> [Work to do]
Turn the lines of the entries below into a numbered list, omitting blank lines.
─── Information given
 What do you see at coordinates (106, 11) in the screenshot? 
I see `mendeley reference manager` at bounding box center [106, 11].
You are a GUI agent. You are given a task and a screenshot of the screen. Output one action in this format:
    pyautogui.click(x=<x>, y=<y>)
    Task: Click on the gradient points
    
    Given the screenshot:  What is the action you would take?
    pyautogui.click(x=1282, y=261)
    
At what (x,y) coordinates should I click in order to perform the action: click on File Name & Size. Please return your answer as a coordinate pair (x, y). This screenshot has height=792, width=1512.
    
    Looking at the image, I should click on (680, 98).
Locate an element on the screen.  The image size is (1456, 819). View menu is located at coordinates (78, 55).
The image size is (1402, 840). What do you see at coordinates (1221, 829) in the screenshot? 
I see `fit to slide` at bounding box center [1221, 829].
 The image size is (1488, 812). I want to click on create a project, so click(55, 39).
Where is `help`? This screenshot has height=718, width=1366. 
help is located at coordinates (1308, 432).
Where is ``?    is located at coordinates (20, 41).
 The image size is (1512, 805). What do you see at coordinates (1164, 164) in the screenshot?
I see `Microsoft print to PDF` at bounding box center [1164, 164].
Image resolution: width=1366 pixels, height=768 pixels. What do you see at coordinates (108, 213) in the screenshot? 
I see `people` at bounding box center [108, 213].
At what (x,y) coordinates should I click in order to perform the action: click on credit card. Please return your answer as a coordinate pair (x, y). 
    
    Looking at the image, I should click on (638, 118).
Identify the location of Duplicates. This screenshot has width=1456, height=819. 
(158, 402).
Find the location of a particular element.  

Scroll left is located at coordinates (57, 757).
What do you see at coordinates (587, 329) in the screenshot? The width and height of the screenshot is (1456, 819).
──────
> [Answer to the exercise]
1.  What do you see at coordinates (106, 11) in the screenshot? 
2. I see `mendeley reference manager` at bounding box center [106, 11].
3. You are a GUI agent. You are given a task and a screenshot of the screen. Output one action in this format:
4.     pyautogui.click(x=<x>, y=<y>)
5.     Task: Click on the gradient points
6.     Given the screenshot:  What is the action you would take?
7.     pyautogui.click(x=1282, y=261)
8. At what (x,y) coordinates should I click in order to perform the action: click on File Name & Size. Please return your answer as a coordinate pair (x, y). This screenshot has height=792, width=1512.
9.     Looking at the image, I should click on (680, 98).
10. Locate an element on the screen.  The image size is (1456, 819). View menu is located at coordinates (78, 55).
11. The image size is (1402, 840). What do you see at coordinates (1221, 829) in the screenshot? 
12. I see `fit to slide` at bounding box center [1221, 829].
13.  The image size is (1488, 812). I want to click on create a project, so click(55, 39).
14. Where is `help`? This screenshot has height=718, width=1366. 
15. help is located at coordinates (1308, 432).
16. Where is ``?    is located at coordinates (20, 41).
17.  The image size is (1512, 805). What do you see at coordinates (1164, 164) in the screenshot?
18. I see `Microsoft print to PDF` at bounding box center [1164, 164].
19. Image resolution: width=1366 pixels, height=768 pixels. What do you see at coordinates (108, 213) in the screenshot? 
20. I see `people` at bounding box center [108, 213].
21. At what (x,y) coordinates should I click in order to perform the action: click on credit card. Please return your answer as a coordinate pair (x, y). 
22.     Looking at the image, I should click on (638, 118).
23. Identify the location of Duplicates. This screenshot has width=1456, height=819. 
24. (158, 402).
25. Find the location of a particular element.  
26. Scroll left is located at coordinates (57, 757).
27. What do you see at coordinates (587, 329) in the screenshot? The width and height of the screenshot is (1456, 819).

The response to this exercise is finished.